-- Opening Marker --

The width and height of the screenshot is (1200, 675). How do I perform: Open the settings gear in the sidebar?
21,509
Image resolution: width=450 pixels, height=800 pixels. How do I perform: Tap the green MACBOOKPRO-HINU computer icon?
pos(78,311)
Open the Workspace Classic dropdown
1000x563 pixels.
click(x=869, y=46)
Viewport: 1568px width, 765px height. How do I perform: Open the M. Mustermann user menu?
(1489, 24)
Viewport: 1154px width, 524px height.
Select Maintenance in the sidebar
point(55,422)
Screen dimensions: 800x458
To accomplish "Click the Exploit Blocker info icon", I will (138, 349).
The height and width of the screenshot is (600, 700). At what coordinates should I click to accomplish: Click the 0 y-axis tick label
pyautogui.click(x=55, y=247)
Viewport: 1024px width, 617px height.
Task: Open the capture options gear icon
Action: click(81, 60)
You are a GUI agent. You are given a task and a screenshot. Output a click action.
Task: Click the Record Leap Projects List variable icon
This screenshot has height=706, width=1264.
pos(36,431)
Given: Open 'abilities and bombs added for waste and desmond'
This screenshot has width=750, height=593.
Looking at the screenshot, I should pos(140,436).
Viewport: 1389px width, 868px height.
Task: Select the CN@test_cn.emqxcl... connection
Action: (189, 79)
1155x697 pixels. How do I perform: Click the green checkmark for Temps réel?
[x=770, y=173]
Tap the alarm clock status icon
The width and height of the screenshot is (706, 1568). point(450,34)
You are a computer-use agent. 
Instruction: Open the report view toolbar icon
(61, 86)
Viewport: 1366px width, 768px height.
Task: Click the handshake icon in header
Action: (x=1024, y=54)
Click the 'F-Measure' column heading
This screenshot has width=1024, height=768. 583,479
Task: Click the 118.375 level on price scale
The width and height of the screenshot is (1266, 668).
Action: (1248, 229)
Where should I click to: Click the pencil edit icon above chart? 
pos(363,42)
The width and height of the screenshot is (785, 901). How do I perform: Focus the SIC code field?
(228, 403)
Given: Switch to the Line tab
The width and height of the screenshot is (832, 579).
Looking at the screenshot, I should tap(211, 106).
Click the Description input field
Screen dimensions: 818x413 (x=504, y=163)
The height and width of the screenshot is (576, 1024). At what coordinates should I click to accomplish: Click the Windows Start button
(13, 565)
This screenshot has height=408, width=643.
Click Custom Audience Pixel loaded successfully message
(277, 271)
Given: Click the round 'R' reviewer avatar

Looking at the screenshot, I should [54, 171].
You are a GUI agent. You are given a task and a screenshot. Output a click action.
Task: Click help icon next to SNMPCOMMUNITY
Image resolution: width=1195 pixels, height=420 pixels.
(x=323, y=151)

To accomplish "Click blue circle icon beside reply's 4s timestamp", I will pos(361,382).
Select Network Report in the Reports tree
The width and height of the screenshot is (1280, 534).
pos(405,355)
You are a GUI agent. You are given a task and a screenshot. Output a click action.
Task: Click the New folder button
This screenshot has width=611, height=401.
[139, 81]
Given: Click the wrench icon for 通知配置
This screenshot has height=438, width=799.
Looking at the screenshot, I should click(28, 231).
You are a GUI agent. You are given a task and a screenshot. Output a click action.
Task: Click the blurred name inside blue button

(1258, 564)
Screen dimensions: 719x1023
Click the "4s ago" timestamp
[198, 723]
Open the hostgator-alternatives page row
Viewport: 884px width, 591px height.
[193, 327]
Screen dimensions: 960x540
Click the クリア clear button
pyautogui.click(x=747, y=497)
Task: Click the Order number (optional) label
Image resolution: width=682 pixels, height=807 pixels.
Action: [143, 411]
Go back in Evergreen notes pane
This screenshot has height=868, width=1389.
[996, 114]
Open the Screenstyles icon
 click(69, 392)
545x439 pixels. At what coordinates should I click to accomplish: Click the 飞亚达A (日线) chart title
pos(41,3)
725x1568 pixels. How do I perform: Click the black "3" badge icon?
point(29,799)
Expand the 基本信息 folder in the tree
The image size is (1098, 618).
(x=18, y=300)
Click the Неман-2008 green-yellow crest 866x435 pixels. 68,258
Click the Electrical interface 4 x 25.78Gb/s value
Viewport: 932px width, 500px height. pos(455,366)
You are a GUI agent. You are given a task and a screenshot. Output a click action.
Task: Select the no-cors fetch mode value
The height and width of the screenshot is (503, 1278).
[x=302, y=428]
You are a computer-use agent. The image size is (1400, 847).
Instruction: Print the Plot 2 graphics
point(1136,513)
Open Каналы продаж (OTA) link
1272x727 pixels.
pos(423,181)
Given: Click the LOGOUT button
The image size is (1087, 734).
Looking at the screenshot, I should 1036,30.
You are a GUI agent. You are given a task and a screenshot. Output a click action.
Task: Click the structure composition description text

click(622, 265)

-- Closing Marker --

◆ INSTRUCTIONS TO FOLLOW:
Print the listing once more, exactly as it stands above.

◆ ANSWER TO THE PROBLEM:
The width and height of the screenshot is (1200, 675). How do I perform: Open the settings gear in the sidebar?
21,509
Image resolution: width=450 pixels, height=800 pixels. How do I perform: Tap the green MACBOOKPRO-HINU computer icon?
pos(78,311)
Open the Workspace Classic dropdown
1000x563 pixels.
click(x=869, y=46)
Viewport: 1568px width, 765px height. How do I perform: Open the M. Mustermann user menu?
(1489, 24)
Viewport: 1154px width, 524px height.
Select Maintenance in the sidebar
point(55,422)
Screen dimensions: 800x458
To accomplish "Click the Exploit Blocker info icon", I will (138, 349).
The height and width of the screenshot is (600, 700). At what coordinates should I click to accomplish: Click the 0 y-axis tick label
pyautogui.click(x=55, y=247)
Viewport: 1024px width, 617px height.
Task: Open the capture options gear icon
Action: click(81, 60)
You are a GUI agent. You are given a task and a screenshot. Output a click action.
Task: Click the Record Leap Projects List variable icon
This screenshot has height=706, width=1264.
pos(36,431)
Given: Open 'abilities and bombs added for waste and desmond'
This screenshot has width=750, height=593.
Looking at the screenshot, I should pos(140,436).
Viewport: 1389px width, 868px height.
Task: Select the CN@test_cn.emqxcl... connection
Action: (189, 79)
1155x697 pixels. How do I perform: Click the green checkmark for Temps réel?
[x=770, y=173]
Tap the alarm clock status icon
The width and height of the screenshot is (706, 1568). point(450,34)
You are a computer-use agent. 
Instruction: Open the report view toolbar icon
(61, 86)
Viewport: 1366px width, 768px height.
Task: Click the handshake icon in header
Action: (x=1024, y=54)
Click the 'F-Measure' column heading
This screenshot has width=1024, height=768. 583,479
Task: Click the 118.375 level on price scale
The width and height of the screenshot is (1266, 668).
Action: (1248, 229)
Where should I click to: Click the pencil edit icon above chart? 
pos(363,42)
The width and height of the screenshot is (785, 901). How do I perform: Focus the SIC code field?
(228, 403)
Given: Switch to the Line tab
The width and height of the screenshot is (832, 579).
Looking at the screenshot, I should tap(211, 106).
Click the Description input field
Screen dimensions: 818x413 (x=504, y=163)
The height and width of the screenshot is (576, 1024). At what coordinates should I click to accomplish: Click the Windows Start button
(13, 565)
This screenshot has height=408, width=643.
Click Custom Audience Pixel loaded successfully message
(277, 271)
Given: Click the round 'R' reviewer avatar

Looking at the screenshot, I should [54, 171].
You are a GUI agent. You are given a task and a screenshot. Output a click action.
Task: Click help icon next to SNMPCOMMUNITY
Image resolution: width=1195 pixels, height=420 pixels.
(x=323, y=151)

To accomplish "Click blue circle icon beside reply's 4s timestamp", I will pos(361,382).
Select Network Report in the Reports tree
The width and height of the screenshot is (1280, 534).
pos(405,355)
You are a GUI agent. You are given a task and a screenshot. Output a click action.
Task: Click the New folder button
This screenshot has width=611, height=401.
[139, 81]
Given: Click the wrench icon for 通知配置
This screenshot has height=438, width=799.
Looking at the screenshot, I should click(28, 231).
You are a GUI agent. You are given a task and a screenshot. Output a click action.
Task: Click the blurred name inside blue button

(1258, 564)
Screen dimensions: 719x1023
Click the "4s ago" timestamp
[198, 723]
Open the hostgator-alternatives page row
Viewport: 884px width, 591px height.
[193, 327]
Screen dimensions: 960x540
Click the クリア clear button
pyautogui.click(x=747, y=497)
Task: Click the Order number (optional) label
Image resolution: width=682 pixels, height=807 pixels.
Action: [143, 411]
Go back in Evergreen notes pane
This screenshot has height=868, width=1389.
[996, 114]
Open the Screenstyles icon
 click(69, 392)
545x439 pixels. At what coordinates should I click to accomplish: Click the 飞亚达A (日线) chart title
pos(41,3)
725x1568 pixels. How do I perform: Click the black "3" badge icon?
point(29,799)
Expand the 基本信息 folder in the tree
The image size is (1098, 618).
(x=18, y=300)
Click the Неман-2008 green-yellow crest 866x435 pixels. 68,258
Click the Electrical interface 4 x 25.78Gb/s value
Viewport: 932px width, 500px height. pos(455,366)
You are a GUI agent. You are given a task and a screenshot. Output a click action.
Task: Select the no-cors fetch mode value
The height and width of the screenshot is (503, 1278).
[x=302, y=428]
You are a computer-use agent. The image size is (1400, 847).
Instruction: Print the Plot 2 graphics
point(1136,513)
Open Каналы продаж (OTA) link
1272x727 pixels.
pos(423,181)
Given: Click the LOGOUT button
The image size is (1087, 734).
Looking at the screenshot, I should 1036,30.
You are a GUI agent. You are given a task and a screenshot. Output a click action.
Task: Click the structure composition description text

click(622, 265)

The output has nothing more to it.